◆ Task description ◆
Convert the material from the line containing "pixels, height=464 pixels." through the line containing "on cell-developer: 官方.", both included, into a JSON list of strings with one string per line and blank lines omitted.

◆ Records to process ◆
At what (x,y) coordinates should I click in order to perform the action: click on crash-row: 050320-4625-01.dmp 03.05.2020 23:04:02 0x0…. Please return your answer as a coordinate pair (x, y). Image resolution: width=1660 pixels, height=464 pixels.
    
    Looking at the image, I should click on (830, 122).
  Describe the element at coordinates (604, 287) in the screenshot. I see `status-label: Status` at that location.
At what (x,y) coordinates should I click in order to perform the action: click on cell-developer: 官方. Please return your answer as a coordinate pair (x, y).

==

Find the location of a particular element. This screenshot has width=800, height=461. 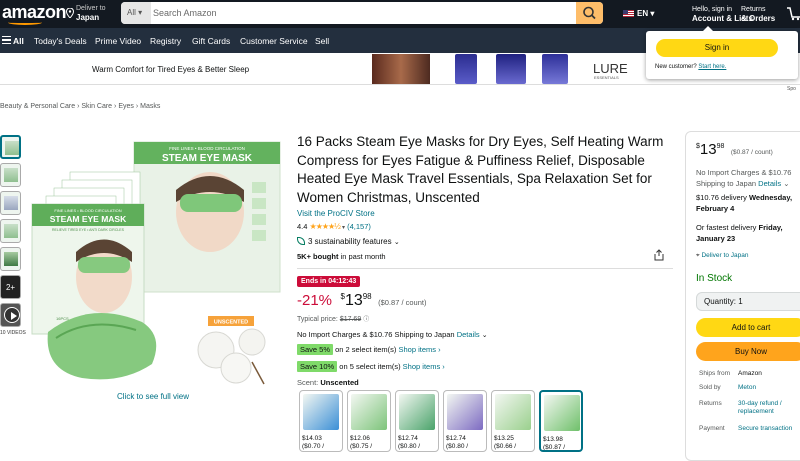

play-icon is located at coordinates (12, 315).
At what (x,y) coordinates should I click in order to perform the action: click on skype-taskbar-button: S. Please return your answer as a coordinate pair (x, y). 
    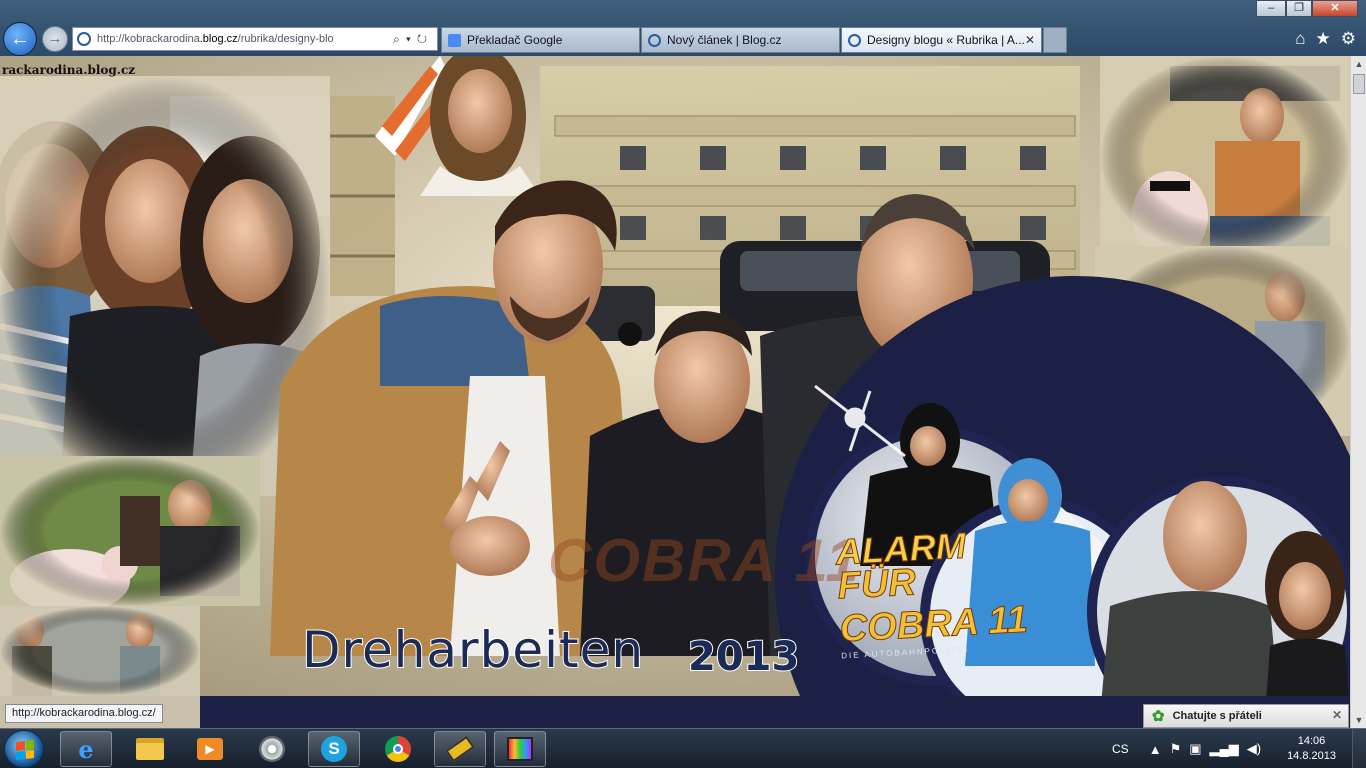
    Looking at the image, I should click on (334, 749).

◆ Finished task ◆
[
  "At what (x,y) coordinates should I click in order to perform the action: click on crash-row: 050320-4625-01.dmp 03.05.2020 23:04:02 0x0…. Please return your answer as a coordinate pair (x, y). Image resolution: width=1660 pixels, height=464 pixels.",
  "    Looking at the image, I should click on (830, 122).",
  "  Describe the element at coordinates (604, 287) in the screenshot. I see `status-label: Status` at that location.",
  "At what (x,y) coordinates should I click in order to perform the action: click on cell-developer: 官方. Please return your answer as a coordinate pair (x, y)."
]